Continue to drink lots of fluids, stay active, and consume foods with fiber, probiotics, and magnesium throughout your pregnancy. These are vital for a healthy pregnancy and will help prevent your constipation from returning.
You’ll be happy to know that those prenatal vitamins you are taking can help with constipation, especially folic acid. You can also enjoy the benefits of the vitamin B complex. Vitamin B5, in particular, can help not only with constipation but also with those annoying leg cramps. You can get it naturally from egg yolks, whole grains, avocado, sweet potato, sunflower seeds, and broccoli.
Editor's Note:Dr. Irena Ilic, MD
OTC Medications for Constipation During Pregnancy
If these remedies aren’t working for you, you may need to talk with your doctor or midwife about trying a laxative or stool softener.
Here are some over-the-counter medications that many care providers consider safe to take during pregnancy (6):
- Colace (docusate sodium): Your doctor might have you try a stool softener, like Colace, before turning to laxatives. The active ingredient in stool softeners is minimally absorbed by the body, so there is very little chance it could pass to or harm your baby in any way.
- Milk of Magnesia (magnesium hydroxide): This is a mild laxative you may need to try if a stool softener alone doesn’t do the trick. Milk of Magnesia may have a yucky taste, but it works like a charm for many expecting moms.
- Metamucil (psyllium): Metamucil is another safe option your provider may suggest. It is a bulk-producing laxative that draws water into the stools, making them softer and easier to pass. It’s also used as a fiber supplement.
Bisacodyl (Dulcolax) and senna are both stimulant laxatives that have been found to be safe in pregnancy. Because they are stimulants, though, they can cause abdominal cramps and diarrhea and lead to dehydration. Some recommendations state that bisacodyl should be avoided during the first trimester. Senna should be taken with caution, and only if your doctor recommends it (7). Always make sure to talk with your health care provider before taking any OTC medications during pregnancy.
Note that some natural constipation remedies, supplements, or OTC products can make you bloated and cause cramping or diarrhea. Make sure you let your doctor know of any symptoms you might experience while taking any of these.

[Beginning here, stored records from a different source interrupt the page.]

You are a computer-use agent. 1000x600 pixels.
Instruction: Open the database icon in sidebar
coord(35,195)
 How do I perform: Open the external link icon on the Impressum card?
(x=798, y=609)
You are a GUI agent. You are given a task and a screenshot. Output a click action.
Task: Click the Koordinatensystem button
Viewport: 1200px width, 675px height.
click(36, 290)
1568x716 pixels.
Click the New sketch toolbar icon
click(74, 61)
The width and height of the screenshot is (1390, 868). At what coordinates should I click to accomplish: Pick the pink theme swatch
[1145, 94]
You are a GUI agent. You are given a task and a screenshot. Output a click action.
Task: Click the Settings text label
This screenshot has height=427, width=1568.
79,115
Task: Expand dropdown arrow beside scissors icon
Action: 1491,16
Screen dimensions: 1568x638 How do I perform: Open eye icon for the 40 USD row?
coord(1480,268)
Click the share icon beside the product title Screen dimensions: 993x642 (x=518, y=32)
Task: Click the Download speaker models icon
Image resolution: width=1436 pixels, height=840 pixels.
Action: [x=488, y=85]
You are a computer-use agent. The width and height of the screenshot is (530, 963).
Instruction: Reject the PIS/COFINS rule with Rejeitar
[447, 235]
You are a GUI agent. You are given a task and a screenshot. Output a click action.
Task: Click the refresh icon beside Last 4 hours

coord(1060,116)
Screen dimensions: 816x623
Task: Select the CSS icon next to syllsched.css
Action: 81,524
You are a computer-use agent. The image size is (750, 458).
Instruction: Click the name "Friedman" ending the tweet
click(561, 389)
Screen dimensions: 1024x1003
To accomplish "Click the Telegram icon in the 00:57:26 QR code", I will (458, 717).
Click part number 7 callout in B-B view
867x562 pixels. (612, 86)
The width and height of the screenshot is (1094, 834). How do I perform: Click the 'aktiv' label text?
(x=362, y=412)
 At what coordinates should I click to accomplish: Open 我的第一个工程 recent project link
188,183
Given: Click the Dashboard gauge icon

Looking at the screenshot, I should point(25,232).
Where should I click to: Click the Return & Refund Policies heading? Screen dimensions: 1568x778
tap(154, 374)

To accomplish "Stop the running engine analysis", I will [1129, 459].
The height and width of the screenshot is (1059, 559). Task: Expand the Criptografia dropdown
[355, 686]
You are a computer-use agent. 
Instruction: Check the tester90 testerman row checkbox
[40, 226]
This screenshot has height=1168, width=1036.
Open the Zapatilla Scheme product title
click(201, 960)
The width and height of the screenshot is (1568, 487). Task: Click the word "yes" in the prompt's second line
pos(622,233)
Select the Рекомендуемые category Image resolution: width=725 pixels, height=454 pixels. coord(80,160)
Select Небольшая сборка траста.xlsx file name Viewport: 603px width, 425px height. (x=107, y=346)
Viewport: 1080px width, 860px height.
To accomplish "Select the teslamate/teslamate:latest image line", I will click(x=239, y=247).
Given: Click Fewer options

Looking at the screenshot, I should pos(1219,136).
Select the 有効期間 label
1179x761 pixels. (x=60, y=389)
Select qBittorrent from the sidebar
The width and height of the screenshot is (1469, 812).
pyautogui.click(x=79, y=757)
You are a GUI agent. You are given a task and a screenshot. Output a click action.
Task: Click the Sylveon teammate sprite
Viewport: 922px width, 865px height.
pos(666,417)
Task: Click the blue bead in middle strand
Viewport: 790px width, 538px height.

Editor's Note:Dr. Irena Ilic, MD
What Medications Should I Avoid?
Always be sure to avoid polyethylene glycol and magnesium citrate while expecting, as these could possibly harm your baby.
You must also avoid castor oil, as it can cause irregular and painful contractions, which can be stressful on mom and baby and may lead to labor. It may also cause your baby to pass meconium before delivery, which often leads to complications after birth (8).
Play It Safe
Combat Your Constipation
Being backed up is rather unpleasant yet a reasonably common occurrence for many expecting moms, thanks to hormones, stress, and sometimes iron supplements. Straining from constipation can be uncomfortable and cause hemorrhoids but generally isn’t a cause for concern during pregnancy.
Try taking a warm bath, upping your vitamin C, and eating some prunes, pears, and papayas to try to get things moving again. Staying hydrated, eating high-fiber foods, exercising, and adding probiotics into your diet will help keep you regular.
But don’t be embarrassed to talk to your doctor or health care provider if things don’t seem to be improving.